25. Make three true “we” statements that could apply to you and the person physically closest to you in the moment; it does not matter if you personally know them or not. For instance, “We are both in this park feeling … “
26. Complete this sentence: “I wish I had someone with whom I could share … “
27. If you were going to become a close friend with the person physically closest to you in this moment, please share what would be important for him or her to know. Again, you do not need to personally know this person to do this exercise.
28. If you were to tell a stranger something you like about yourself, being very honest this time, what might you say that you might not ordinarily say to someone you’ve just met?
29. Recall an embarrassing moment in your life. What did you need at the time?
30. When did you last cry in front of another person? By yourself?
31. When’s the last time you told someone something that you like about them? What was it that you liked?
32. What, if anything, do you consider too serious to be joked about?

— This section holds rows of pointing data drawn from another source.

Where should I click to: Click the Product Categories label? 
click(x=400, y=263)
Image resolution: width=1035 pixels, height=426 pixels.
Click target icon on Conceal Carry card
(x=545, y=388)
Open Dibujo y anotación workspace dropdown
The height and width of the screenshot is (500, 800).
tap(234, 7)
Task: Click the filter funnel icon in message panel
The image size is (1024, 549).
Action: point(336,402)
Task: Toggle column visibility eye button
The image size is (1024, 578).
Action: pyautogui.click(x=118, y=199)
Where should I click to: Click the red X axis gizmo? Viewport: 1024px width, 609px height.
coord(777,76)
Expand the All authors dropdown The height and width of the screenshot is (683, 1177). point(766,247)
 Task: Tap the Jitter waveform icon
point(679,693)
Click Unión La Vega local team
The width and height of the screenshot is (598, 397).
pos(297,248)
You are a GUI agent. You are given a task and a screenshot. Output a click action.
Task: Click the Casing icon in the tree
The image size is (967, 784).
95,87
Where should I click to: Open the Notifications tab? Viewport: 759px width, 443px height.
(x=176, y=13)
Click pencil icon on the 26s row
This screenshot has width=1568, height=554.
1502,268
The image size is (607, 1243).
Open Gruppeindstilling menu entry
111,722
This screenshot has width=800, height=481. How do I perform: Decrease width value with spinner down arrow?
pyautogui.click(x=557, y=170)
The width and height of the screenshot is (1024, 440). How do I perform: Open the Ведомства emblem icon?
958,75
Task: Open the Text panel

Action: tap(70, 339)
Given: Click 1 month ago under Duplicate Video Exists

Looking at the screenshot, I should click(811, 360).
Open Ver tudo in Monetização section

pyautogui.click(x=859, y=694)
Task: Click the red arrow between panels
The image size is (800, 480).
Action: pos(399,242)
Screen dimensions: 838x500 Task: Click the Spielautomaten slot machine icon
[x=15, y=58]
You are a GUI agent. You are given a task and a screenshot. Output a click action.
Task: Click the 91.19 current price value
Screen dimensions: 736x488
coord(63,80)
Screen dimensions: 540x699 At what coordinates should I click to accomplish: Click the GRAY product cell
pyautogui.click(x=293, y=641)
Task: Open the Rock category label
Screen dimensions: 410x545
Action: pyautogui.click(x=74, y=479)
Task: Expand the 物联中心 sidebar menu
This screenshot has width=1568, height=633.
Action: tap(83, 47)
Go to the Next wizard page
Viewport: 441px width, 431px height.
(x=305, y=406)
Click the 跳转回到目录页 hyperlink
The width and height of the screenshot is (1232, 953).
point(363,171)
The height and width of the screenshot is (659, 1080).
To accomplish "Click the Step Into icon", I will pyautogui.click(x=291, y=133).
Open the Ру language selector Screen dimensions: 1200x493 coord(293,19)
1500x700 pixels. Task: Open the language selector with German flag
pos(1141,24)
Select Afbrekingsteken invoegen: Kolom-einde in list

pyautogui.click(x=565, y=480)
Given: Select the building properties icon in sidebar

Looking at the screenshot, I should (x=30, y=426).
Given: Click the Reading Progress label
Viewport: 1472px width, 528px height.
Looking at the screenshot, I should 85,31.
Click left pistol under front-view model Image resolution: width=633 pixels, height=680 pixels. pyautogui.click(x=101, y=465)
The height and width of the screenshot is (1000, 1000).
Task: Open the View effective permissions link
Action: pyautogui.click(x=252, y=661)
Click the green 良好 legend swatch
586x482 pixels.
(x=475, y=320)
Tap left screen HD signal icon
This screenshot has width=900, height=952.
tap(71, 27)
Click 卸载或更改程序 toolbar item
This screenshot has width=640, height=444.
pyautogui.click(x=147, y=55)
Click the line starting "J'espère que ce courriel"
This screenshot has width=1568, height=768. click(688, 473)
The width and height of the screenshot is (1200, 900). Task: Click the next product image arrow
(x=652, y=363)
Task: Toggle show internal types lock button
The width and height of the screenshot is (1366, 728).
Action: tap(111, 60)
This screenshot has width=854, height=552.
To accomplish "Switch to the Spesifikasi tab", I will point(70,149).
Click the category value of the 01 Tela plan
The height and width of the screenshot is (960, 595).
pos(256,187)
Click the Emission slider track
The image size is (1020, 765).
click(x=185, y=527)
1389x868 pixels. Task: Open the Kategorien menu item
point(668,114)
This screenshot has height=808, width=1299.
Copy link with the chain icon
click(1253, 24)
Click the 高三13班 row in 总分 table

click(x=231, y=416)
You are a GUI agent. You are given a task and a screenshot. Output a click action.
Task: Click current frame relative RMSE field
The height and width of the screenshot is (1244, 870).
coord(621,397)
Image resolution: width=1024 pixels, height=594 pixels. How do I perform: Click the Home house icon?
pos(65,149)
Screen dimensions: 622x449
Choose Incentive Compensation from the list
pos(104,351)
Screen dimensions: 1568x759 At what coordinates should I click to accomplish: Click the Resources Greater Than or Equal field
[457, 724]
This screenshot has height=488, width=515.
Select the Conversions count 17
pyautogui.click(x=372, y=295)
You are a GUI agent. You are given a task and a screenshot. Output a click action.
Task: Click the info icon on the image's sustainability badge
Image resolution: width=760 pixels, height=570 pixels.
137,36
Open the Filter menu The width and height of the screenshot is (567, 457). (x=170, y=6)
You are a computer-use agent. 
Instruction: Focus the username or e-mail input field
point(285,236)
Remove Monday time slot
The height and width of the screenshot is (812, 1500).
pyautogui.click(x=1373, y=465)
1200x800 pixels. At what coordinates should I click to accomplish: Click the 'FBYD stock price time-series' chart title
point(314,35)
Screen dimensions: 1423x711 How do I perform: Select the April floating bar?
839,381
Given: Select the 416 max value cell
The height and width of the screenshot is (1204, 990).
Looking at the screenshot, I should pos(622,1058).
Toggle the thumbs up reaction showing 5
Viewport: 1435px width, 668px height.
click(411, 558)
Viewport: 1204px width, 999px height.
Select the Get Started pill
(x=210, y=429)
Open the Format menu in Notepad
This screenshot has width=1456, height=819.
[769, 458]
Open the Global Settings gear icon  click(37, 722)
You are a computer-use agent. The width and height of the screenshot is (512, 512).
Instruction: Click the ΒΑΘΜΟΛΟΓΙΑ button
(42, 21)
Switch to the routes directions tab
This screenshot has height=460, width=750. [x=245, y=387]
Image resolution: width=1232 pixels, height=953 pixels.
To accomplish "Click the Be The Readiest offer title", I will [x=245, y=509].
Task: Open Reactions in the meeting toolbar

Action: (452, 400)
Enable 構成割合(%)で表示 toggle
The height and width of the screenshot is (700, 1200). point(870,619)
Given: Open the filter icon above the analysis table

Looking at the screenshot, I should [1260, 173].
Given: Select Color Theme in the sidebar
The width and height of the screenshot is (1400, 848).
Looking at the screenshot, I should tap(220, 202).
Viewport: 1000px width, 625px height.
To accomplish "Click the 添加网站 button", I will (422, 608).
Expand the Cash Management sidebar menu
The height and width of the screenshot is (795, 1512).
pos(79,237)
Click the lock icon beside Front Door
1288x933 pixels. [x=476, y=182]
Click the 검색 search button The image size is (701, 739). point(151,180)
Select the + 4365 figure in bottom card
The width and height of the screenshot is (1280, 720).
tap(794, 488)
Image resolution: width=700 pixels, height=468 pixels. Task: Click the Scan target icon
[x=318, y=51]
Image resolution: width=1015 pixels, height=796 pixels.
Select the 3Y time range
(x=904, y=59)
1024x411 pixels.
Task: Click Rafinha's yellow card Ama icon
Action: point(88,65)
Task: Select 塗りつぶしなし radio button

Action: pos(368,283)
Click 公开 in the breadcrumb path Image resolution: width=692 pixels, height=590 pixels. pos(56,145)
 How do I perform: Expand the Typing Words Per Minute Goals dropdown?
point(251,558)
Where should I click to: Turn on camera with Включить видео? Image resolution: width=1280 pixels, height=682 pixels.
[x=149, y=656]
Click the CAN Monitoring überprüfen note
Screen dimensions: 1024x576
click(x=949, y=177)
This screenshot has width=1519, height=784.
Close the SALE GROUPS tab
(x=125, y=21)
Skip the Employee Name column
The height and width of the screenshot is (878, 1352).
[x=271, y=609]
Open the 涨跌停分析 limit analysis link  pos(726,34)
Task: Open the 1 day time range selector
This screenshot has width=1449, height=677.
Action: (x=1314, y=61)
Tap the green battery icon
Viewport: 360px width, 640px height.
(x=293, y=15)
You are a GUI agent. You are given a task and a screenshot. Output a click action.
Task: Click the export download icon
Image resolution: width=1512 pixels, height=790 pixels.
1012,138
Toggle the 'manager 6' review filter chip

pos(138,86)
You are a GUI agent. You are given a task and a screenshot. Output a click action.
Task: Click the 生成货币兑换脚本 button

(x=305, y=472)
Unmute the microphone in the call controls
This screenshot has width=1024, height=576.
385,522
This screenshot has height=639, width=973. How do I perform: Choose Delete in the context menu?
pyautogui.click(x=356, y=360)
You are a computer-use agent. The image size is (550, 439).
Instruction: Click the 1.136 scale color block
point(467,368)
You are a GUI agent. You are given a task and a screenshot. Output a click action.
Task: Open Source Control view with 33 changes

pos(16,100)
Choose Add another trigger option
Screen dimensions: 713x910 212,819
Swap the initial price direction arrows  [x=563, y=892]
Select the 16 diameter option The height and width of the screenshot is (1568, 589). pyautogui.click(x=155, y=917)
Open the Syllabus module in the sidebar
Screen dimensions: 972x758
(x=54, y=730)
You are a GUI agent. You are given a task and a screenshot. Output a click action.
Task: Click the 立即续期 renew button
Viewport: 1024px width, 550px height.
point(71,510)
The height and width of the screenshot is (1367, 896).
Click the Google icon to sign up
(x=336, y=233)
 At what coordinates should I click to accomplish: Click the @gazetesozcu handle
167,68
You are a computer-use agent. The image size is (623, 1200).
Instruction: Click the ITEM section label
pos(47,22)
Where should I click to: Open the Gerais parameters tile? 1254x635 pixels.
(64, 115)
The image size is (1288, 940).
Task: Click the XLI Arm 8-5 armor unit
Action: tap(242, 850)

33. If you were to die this evening with no opportunity to communicate with anyone, what would you most regret not having told someone? Why haven’t you told them yet?
34. Your house, containing everything you own, catches fire. After saving your loved ones and pets, you have time to safely make a final dash to save any one item. What would it be? Why?
35. Of all the people in your family, whose death would you find most disturbing? Why?
36. Consider a personal problem, and whose advice you’d like on how to handle it. What feelings arise for you as you reflect on the problem?
To complete the practice, go to a mirror and look yourself in the eyes for four minutes. What starts to happen after minute two?